▶ **Stated exercise**
Copy out, word for word, the records below from their start through the line containing "coord(68,86)", including that line.

▶ **Given entries**
____
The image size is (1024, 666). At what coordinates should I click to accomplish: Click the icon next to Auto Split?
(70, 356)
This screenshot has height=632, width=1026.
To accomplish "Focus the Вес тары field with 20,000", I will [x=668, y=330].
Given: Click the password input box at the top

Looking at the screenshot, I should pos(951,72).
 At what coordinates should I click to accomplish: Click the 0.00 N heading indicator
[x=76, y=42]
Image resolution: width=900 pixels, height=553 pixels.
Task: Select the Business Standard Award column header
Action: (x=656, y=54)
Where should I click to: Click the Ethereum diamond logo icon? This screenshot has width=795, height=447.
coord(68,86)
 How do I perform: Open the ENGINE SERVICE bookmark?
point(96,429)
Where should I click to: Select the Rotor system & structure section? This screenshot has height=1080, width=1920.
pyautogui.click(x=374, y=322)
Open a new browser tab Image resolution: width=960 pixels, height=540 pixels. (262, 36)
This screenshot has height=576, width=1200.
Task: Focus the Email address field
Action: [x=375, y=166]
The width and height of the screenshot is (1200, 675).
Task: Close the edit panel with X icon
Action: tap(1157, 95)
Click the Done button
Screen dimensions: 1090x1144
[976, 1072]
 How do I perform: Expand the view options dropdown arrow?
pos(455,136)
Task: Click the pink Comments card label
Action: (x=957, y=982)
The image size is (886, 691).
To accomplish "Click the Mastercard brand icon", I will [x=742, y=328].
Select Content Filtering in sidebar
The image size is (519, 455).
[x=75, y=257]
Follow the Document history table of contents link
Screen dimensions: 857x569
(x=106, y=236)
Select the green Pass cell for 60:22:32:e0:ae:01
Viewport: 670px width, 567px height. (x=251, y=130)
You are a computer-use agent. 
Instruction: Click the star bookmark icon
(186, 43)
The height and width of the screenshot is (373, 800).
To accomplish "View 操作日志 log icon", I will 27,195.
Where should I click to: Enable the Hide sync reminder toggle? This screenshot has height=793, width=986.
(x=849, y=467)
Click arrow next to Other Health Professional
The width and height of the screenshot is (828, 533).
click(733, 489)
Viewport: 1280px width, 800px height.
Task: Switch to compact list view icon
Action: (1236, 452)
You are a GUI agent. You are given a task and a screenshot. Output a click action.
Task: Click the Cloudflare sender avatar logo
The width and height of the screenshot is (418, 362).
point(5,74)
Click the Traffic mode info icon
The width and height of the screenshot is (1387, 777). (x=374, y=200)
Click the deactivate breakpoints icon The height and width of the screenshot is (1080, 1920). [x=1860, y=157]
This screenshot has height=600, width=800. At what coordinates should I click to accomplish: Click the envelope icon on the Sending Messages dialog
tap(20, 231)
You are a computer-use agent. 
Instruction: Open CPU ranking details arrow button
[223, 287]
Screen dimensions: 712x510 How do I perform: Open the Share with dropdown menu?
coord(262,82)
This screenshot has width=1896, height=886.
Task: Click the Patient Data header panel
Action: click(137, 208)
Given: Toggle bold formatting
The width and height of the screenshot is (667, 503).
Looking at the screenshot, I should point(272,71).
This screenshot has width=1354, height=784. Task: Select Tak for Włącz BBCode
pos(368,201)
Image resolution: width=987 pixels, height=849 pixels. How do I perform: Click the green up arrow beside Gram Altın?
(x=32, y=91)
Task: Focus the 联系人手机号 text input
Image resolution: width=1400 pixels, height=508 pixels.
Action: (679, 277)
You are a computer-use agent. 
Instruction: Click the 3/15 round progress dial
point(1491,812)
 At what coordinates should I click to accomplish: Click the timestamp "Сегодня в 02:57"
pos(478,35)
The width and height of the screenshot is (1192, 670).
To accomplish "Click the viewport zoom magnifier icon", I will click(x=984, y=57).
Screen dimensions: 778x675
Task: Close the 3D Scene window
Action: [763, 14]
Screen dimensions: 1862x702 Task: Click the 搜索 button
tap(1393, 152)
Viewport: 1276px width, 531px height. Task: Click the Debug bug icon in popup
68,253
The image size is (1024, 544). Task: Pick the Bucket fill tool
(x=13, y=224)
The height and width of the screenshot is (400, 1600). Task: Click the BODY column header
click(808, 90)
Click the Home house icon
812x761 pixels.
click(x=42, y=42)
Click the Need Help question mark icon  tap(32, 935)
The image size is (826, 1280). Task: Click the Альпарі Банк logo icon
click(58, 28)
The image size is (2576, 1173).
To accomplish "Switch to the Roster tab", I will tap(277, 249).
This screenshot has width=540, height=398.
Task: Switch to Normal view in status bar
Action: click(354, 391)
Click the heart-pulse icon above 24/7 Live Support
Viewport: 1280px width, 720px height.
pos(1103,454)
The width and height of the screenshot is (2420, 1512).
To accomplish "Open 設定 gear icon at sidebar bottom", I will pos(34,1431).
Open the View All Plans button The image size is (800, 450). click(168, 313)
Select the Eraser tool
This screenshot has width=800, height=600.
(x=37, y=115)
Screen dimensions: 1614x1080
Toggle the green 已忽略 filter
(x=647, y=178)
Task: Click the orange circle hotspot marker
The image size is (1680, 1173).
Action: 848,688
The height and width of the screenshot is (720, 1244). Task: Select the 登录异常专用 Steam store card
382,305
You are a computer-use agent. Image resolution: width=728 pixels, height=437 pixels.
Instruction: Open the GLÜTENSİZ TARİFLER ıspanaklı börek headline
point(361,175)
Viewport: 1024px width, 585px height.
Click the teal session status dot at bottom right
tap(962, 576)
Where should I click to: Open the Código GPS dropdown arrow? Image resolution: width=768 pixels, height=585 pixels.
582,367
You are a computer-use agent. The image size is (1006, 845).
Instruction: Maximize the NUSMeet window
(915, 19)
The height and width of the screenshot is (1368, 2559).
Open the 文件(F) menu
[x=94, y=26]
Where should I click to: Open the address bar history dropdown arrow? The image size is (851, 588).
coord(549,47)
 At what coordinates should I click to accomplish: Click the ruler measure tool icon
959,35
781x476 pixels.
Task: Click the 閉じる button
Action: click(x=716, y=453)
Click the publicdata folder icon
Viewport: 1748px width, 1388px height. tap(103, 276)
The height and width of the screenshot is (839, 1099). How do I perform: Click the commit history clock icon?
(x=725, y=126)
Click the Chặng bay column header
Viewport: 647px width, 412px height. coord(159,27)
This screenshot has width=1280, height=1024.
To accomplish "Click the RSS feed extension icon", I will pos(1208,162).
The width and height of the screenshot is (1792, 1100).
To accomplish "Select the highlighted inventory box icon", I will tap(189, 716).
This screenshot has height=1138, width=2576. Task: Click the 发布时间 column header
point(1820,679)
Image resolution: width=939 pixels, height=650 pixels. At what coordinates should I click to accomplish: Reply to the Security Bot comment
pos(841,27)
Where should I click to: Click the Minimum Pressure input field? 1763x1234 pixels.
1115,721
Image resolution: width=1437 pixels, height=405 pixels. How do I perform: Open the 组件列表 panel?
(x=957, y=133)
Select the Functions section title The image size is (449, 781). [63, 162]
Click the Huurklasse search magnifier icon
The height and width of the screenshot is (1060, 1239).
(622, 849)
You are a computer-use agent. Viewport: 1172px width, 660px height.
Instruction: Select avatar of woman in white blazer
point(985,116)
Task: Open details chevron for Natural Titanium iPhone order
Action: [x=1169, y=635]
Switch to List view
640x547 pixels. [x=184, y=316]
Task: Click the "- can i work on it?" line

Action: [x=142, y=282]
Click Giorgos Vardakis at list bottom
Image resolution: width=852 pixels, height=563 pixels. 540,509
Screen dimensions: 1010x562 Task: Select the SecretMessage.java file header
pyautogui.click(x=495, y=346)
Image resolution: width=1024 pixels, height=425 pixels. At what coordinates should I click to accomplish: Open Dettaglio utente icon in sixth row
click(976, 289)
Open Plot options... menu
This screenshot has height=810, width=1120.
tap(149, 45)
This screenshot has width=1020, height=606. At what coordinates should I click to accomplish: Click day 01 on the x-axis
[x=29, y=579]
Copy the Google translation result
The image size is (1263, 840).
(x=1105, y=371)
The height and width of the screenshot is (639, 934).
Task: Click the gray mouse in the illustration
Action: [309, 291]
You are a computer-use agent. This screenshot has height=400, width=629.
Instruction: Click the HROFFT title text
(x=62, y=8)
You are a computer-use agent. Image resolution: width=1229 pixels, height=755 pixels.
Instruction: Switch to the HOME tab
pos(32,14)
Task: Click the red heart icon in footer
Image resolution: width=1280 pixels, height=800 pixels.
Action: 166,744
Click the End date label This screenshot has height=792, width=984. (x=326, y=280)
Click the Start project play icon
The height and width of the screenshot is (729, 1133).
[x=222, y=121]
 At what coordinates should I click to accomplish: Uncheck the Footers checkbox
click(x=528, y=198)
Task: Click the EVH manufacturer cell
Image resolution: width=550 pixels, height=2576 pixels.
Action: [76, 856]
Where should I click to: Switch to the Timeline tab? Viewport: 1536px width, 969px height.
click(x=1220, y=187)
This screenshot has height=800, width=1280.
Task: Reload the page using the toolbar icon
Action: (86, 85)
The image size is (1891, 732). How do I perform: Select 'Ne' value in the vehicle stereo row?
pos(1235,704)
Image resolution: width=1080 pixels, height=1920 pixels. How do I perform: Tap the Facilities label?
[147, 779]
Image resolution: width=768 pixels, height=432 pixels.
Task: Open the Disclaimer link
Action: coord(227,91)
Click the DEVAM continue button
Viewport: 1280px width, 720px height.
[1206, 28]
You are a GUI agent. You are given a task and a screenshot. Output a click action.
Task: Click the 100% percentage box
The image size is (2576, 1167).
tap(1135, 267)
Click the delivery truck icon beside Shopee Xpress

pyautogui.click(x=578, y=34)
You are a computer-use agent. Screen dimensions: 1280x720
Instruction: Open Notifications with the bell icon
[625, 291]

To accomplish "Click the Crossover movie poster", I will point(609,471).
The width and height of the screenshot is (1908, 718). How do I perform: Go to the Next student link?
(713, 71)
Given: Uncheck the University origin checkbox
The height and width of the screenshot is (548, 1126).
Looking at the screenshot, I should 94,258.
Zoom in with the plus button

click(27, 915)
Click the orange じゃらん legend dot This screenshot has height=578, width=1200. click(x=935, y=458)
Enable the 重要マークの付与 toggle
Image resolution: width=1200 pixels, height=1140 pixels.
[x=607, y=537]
____
▶ **Exercise solution**
The image size is (1024, 666). At what coordinates should I click to accomplish: Click the icon next to Auto Split?
(70, 356)
This screenshot has height=632, width=1026.
To accomplish "Focus the Вес тары field with 20,000", I will [x=668, y=330].
Given: Click the password input box at the top

Looking at the screenshot, I should pos(951,72).
 At what coordinates should I click to accomplish: Click the 0.00 N heading indicator
[x=76, y=42]
Image resolution: width=900 pixels, height=553 pixels.
Task: Select the Business Standard Award column header
Action: (x=656, y=54)
Where should I click to: Click the Ethereum diamond logo icon? This screenshot has width=795, height=447.
coord(68,86)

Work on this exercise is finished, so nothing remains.